Life insurance policies are an essential investment tool for safeguarding your family’s financial future in your absence.

There are many life insurance policies available in the market today which cater to different financial needs at various stages of life.

Term life policies, whole life policies, and ULIPs are some of the plans that you can choose from depending on the coverage and benefits.

When opting to buy a life insurance plan it is always advisable to go through the policy details thoroughly to avoid any confusions or disappointments later.

However, in case you are unhappy with your current policy, you do not have to continue with it against your will.

There are numerous ways you can exit the policy but the phase at which you discontinue the policy is crucial as it will determine whether you get any returns from the plan or not.

Exiting term plans

Term insurance plans are one of the most popular categories of life insurance policies in the market. Term plans are very cost-effective  and provide extensive coverage. However, such plans only provide death benefit if the insured dies within the policy period. If the policyholder outlives the tenure, no maturity benefit is paid out. Therefore, some customers might want to discontinue their term plan or might want to upgrade to a plan that provides additional benefits.

If you are unhappy with your current policy and want to exit it, you can simply stop paying the premiums. Term plan premiums are not one-time in nature. You must keep paying the premiums at regular intervals to keep the policy active. Therefore, by stopping the payment of premiums you can easily exit the policy with no additional cost or conditions.

If you are planning to exit your term plan because of the low coverage or lack of benefits, you can upgrade it to a traditional life insurance policy. However, only a few insurers provide this option. Upgrading your policy will give you better coverage and offer maturity benefits.

Exiting traditional life insurance policies

Traditional life insurance policies include two aspects – investment and insurance. Endowment plans and money-back  plans are an example of traditional life insurance policies. Such policies usually provide 4-6% in returns. Exiting the policy at an early stage will reduce the sum insured and you will be paid a lower amount.

Mentioned below are the various ways and stages for discontinuing a policy:

  • Initial phases of the policy: The initial phase of a policy begins when you buy the policy and continues till you complete 3 years under the plan. In the initial phase you can discontinue your Insurance plan easily, but you will not receive any benefits.
  • Free-look period: The free-look  period refers to the time period provided by the insurers to help you understand the terms and conditions of the policy better. The free-look period usually ranges from 15 days to 30 days. In the duration, you can go through the policy details and if you are dissatisfied, you can cancel the policy. Upon cancellation, the insurer  will returnthe premium amount after deductions like service charges, stamp duty, and so on. It is advisable to utilise this facility to avoid any disappointments later.
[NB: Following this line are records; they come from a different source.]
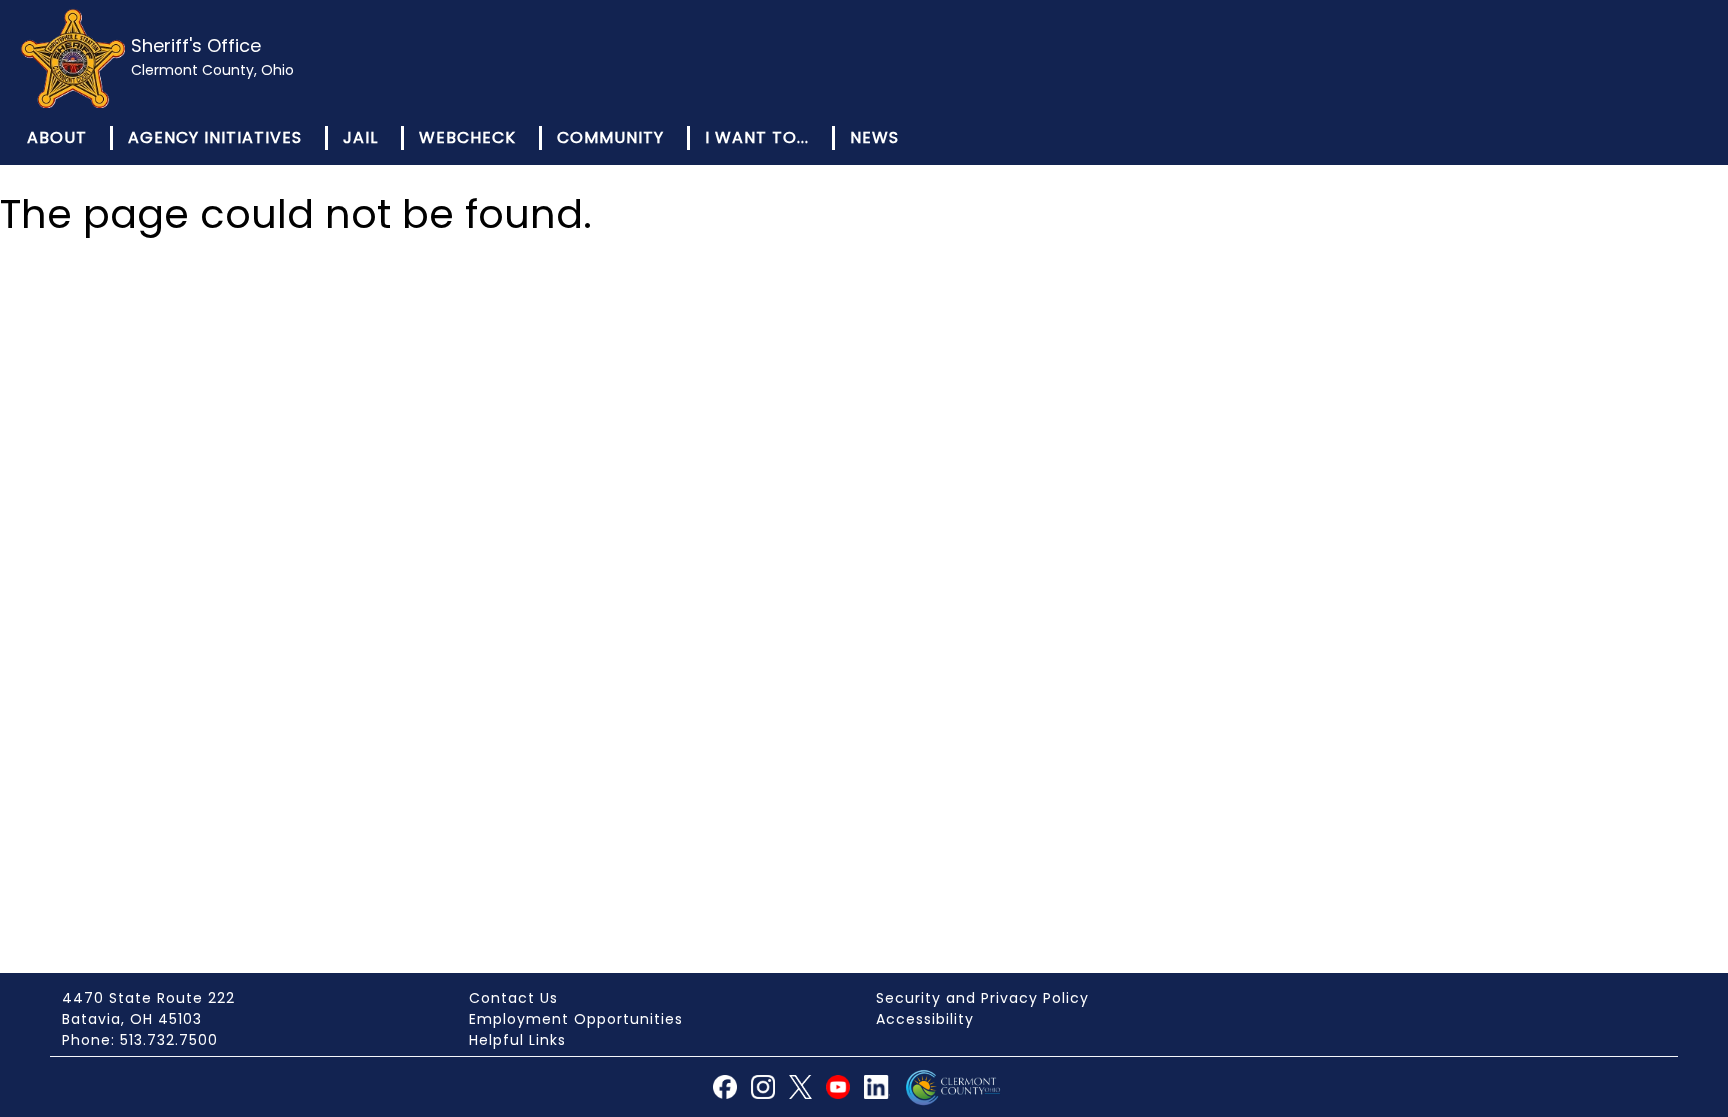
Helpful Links (517, 1040)
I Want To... (757, 137)
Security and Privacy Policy (982, 998)
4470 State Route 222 (148, 998)
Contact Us (513, 998)
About (57, 137)
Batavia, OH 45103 (132, 1019)
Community (610, 137)
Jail (360, 137)
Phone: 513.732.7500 (140, 1040)
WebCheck (467, 137)
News (874, 137)
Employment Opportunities (576, 1019)
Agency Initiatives (215, 137)
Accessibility (925, 1019)
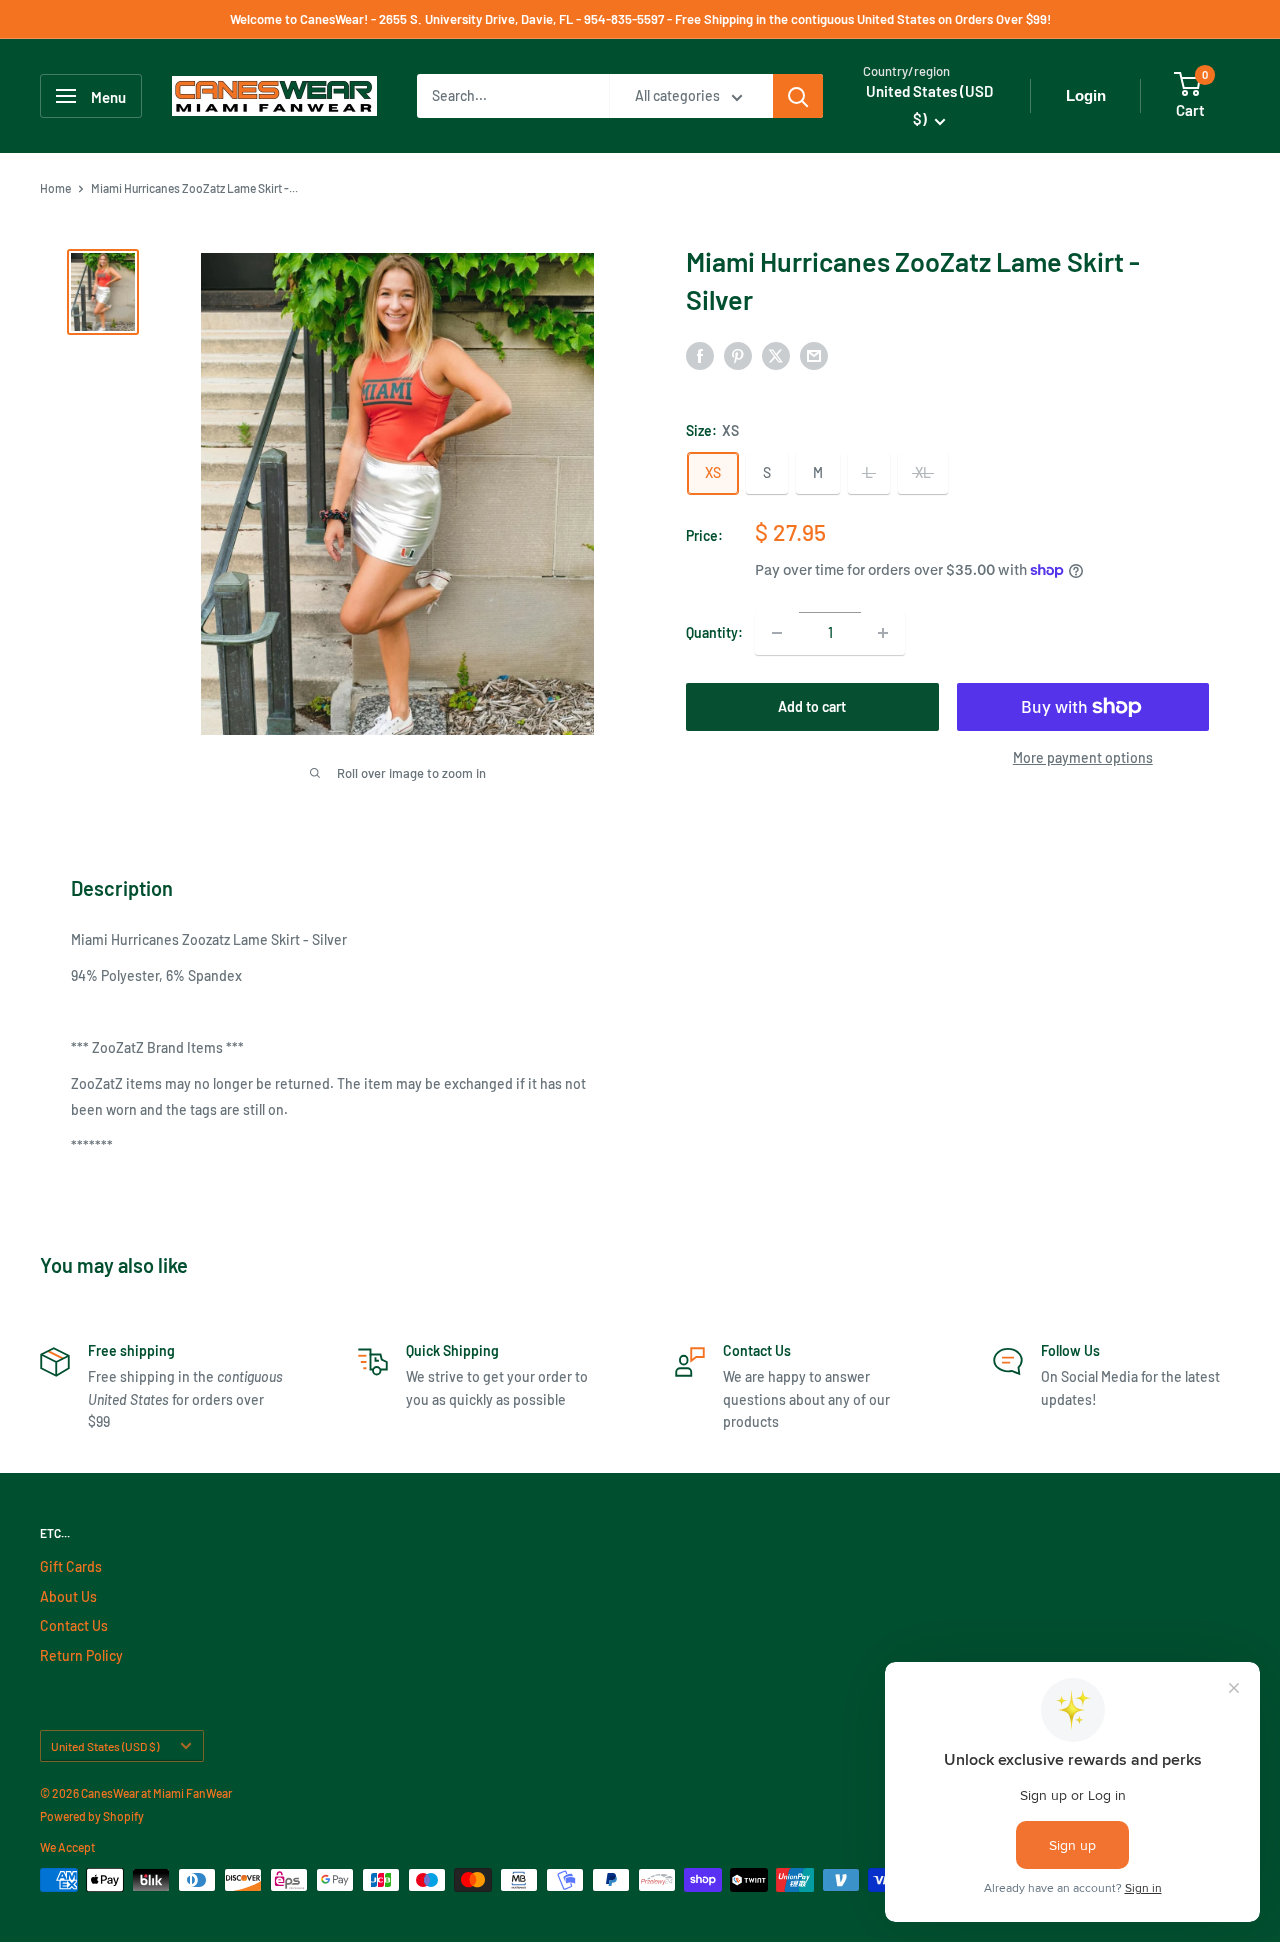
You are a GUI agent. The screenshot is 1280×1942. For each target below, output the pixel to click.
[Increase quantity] (883, 633)
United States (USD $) (105, 1746)
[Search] (798, 96)
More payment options (1083, 757)
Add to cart (812, 706)
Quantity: (714, 632)
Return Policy (81, 1655)
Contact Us (74, 1625)
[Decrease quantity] (777, 633)
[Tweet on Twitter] (776, 355)
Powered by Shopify (92, 1816)
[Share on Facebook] (700, 355)
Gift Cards (71, 1566)
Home (55, 188)
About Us (68, 1596)
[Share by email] (814, 355)
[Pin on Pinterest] (738, 355)
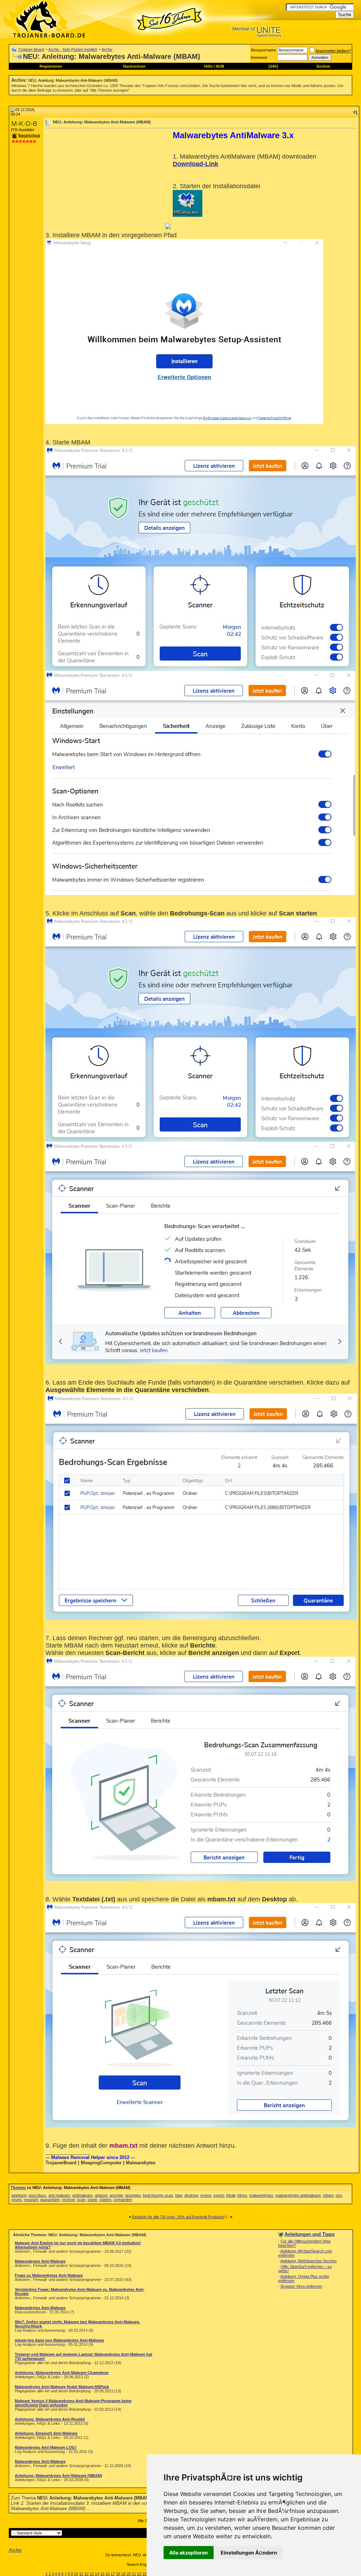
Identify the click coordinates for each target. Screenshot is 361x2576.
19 (123, 2574)
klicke (242, 2195)
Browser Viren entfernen (301, 2286)
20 (129, 2574)
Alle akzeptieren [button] (188, 2553)
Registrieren (50, 66)
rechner (68, 2199)
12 (86, 2574)
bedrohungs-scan (158, 2195)
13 (92, 2574)
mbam (328, 2195)
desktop (191, 2195)
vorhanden (123, 2199)
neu (339, 2195)
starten (105, 2199)
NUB (220, 66)
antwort (101, 2195)
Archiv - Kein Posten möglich (72, 49)
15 (102, 2574)
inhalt (230, 2195)
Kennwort (259, 57)
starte (92, 2199)
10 (76, 2574)
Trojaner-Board (31, 49)
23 (144, 2574)
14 (97, 2574)
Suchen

  • Policy lapse: If you have missed the free-look period, you can still discontinue your policy by letting the policy lapse. In the initial phases of the policy, you do not have any other option to exit the policy as the other options are available only after you have completed three years under the plan. To let the policy lapse, you will have to stop paying the policy premiums. When you let the policy lapse in the initial phase, no lump sum amount is paid out as the benefit ceases along with the policy.


  • Exiting policy after 3 years: Once the policy completes 3 years, you can use these methods to exit your policy:


  • Surrendering the policy: Surrender Value amount is calculated by the insurer. It is not the premium amount you have paid so far. The amount is based on  a surrender value factor and is always lesser than the total amount you have paid in premiums. The surrender value for the first 7 years is determined by the Insurance Regulatory and Development Authority of India (IRDAI). After the period of 7 years, the insurers determine the value. However, the amount must be cleared by the regulator. The closer you are to the maturity date, the higher your surrender value will be. For instance, the surrender value for the third year of the policy is equal to 30% of the premiums paid. If you surrender between the fourth and seventh year of the policy, the value will be 50% of the premiums paid. If you are surrendering after the seventh year of the policy, you can contact your insurer to get the surrender value as different insurers might calculate in varying ways.


  • Paid-up policy: If you have completed 3 years of your policy, you can stop paying the premiums to convert it into a paid-up policy. Unlike the initial phases, the policy won’t lapse if you discontinue paying the premiums. With a paid-up policy you will get returns. In a paid-up policy, the sum assured will reduce and will be called the paid-up sum. The benefits of the policy will continue; however, you will only receive the pay-out at the policy’s original maturity date. The paid-up sum assured is calculated in the following way:

Paid-up sum assured = Sum Assured x (Total number of premiums paid/Total number of premiums payable)

When the policy matures, the sum assured along with the bonus already added to the policy will be paid to the insured. If  the life insured dies before the maturity date, then either the paid-up sum assured or 105% of the premium (whichever  is higher) is paid to the beneficiary.


Investing in a life insurance plan can provide many benefits. Apart from life cover and maturity benefits, premiums paid for life insurance policies are exempt from taxes. Therefore, it is important to think thoroughly before surrendering or exiting a policy. Even if you choose to discontinue your current insurance policy, make sure you have adequate coverage from another plan or invest in one if you don’t.